The Kawacatoose have said they will not permit queue-jumping by fee-paying patients at their clinic. Instead, they have the money to buy an MRI, and they estimate their band could make some much-needed money by performing scans paid for by the province, so they are seeking permission to go ahead.

Still, that is not good enough for Ms. Junor and her colleagues. The NDP sees any service provision not controlled directly by the government as a menace That means health cannot be as high a priority for them as preserving the public monopoly.

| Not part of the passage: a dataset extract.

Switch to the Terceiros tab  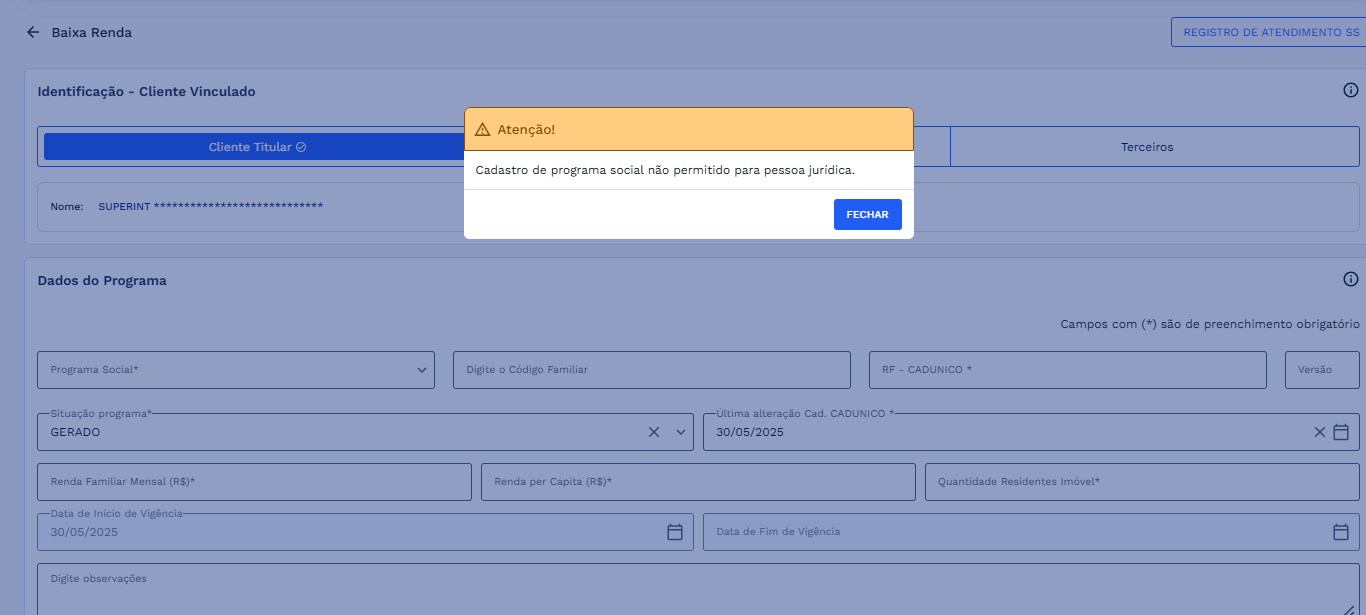click(x=1147, y=147)
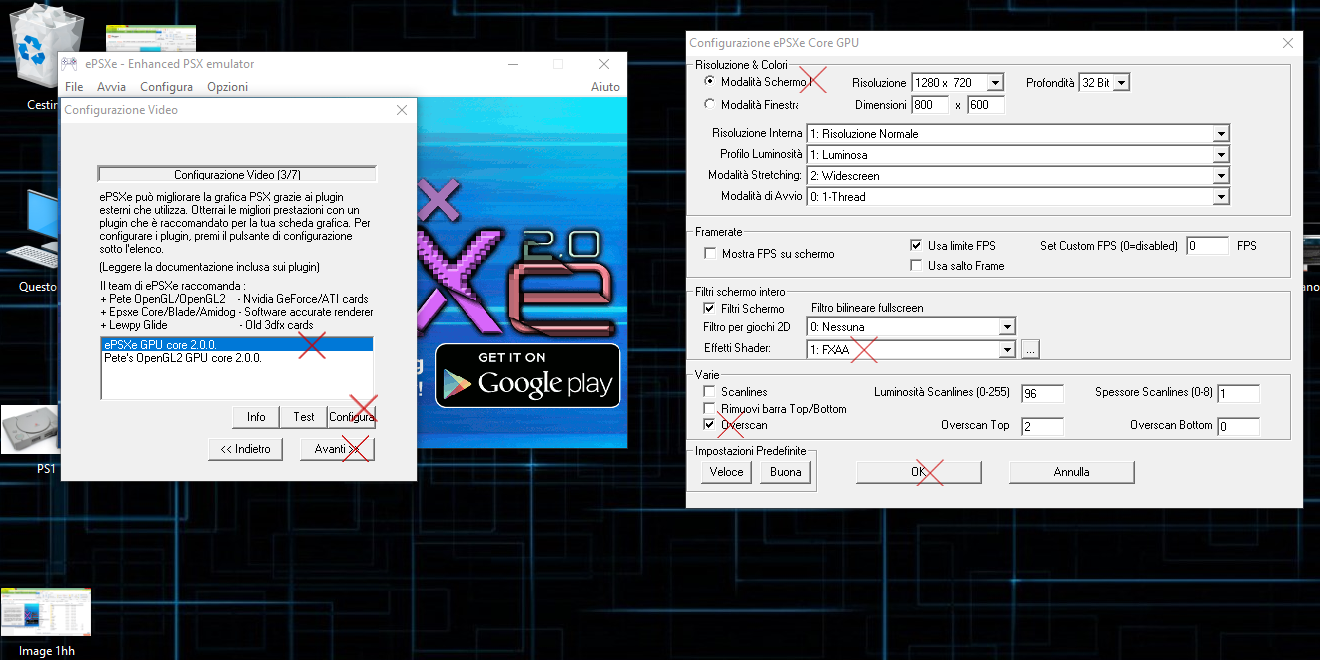Viewport: 1320px width, 660px height.
Task: Expand the Modalità Stretching dropdown
Action: [x=1220, y=175]
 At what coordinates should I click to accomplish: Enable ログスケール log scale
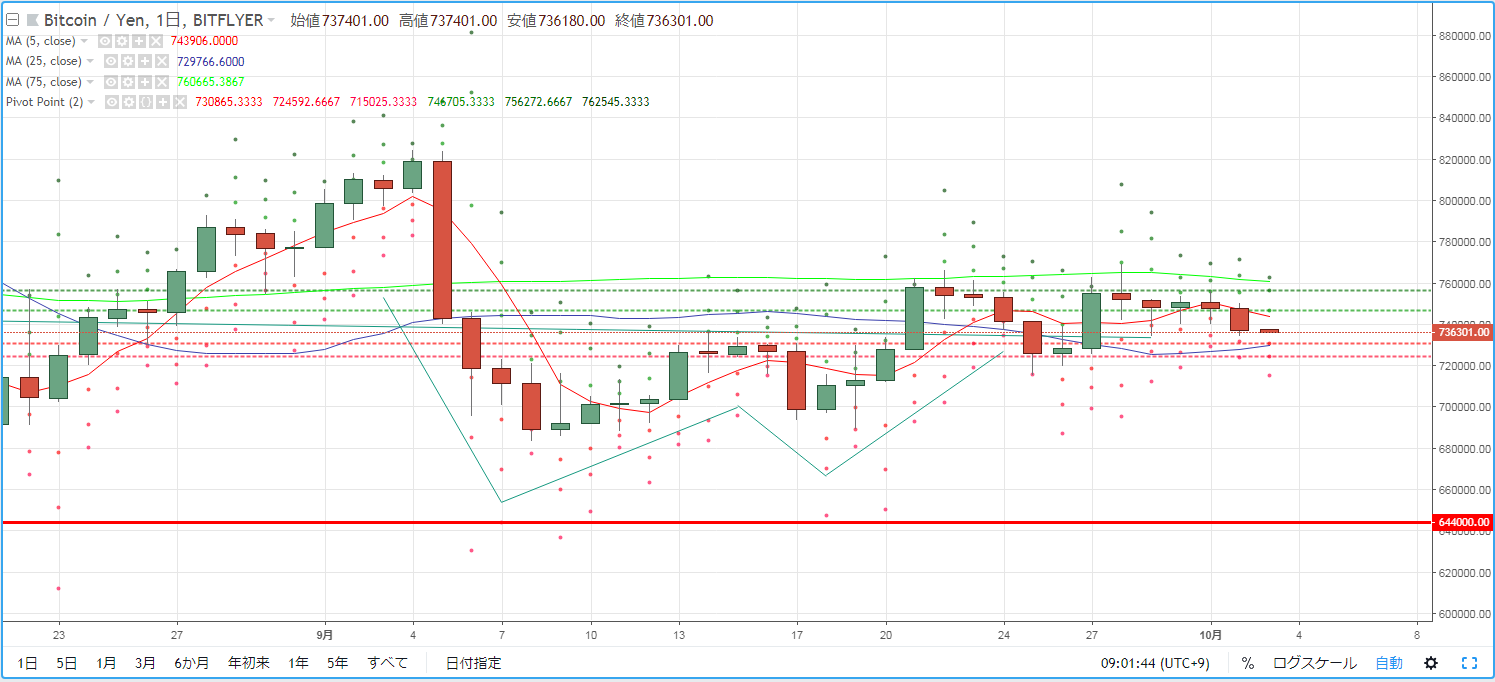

During their 16 years in power -- a string that ended just over three months ago -- the Saskatchewan NDP refused to issue licenses for any MRI clinics not owned by government. In 2004, the Muskeg Lake Cree Nation proposed building one on its satellite reserve in Saskatoon. After three frustratingly long years seeking approval, the band gave up and went ahead with plans for an MRI-less clinic. Their members and the public will have to settle for second-best care because of the devotion of medicare's defenders to "the system," first and foremost.

By placing "the system" (and the well-paying jobs of NDP-voting union health workers) ahead of providing care for patients, the NDP have shown where their true loyalties lie.

It's the same across the country, and not just among New Democrats.

We are short 12,000 to 15,000 doctors in Canada because in the early 1990s, provincial health ministers -- Tory, Liberal and NDP -- desirous of preserving "the system," capped enrolments at medical schools. Doctors, they reasoned, are a major driver of costs with all the tests they order and treatments they perform.

The ministers knew that limiting the number of doctors would limit the amount of medical service available to patients. But they were prepared to accept that. They felt they had to limit costs to preserve "the system," so providing care Canadians needed came in second to the system's survival.

The nursing shortage, the sad state of high-tech diagnostic equipment outside our largest cities and the rationing of services via waiting lists are all examples of how medicare's advocates are prepared to sacrifice Canadians' health and comfort -- even their lives -- just so the public monopoly can be maintained.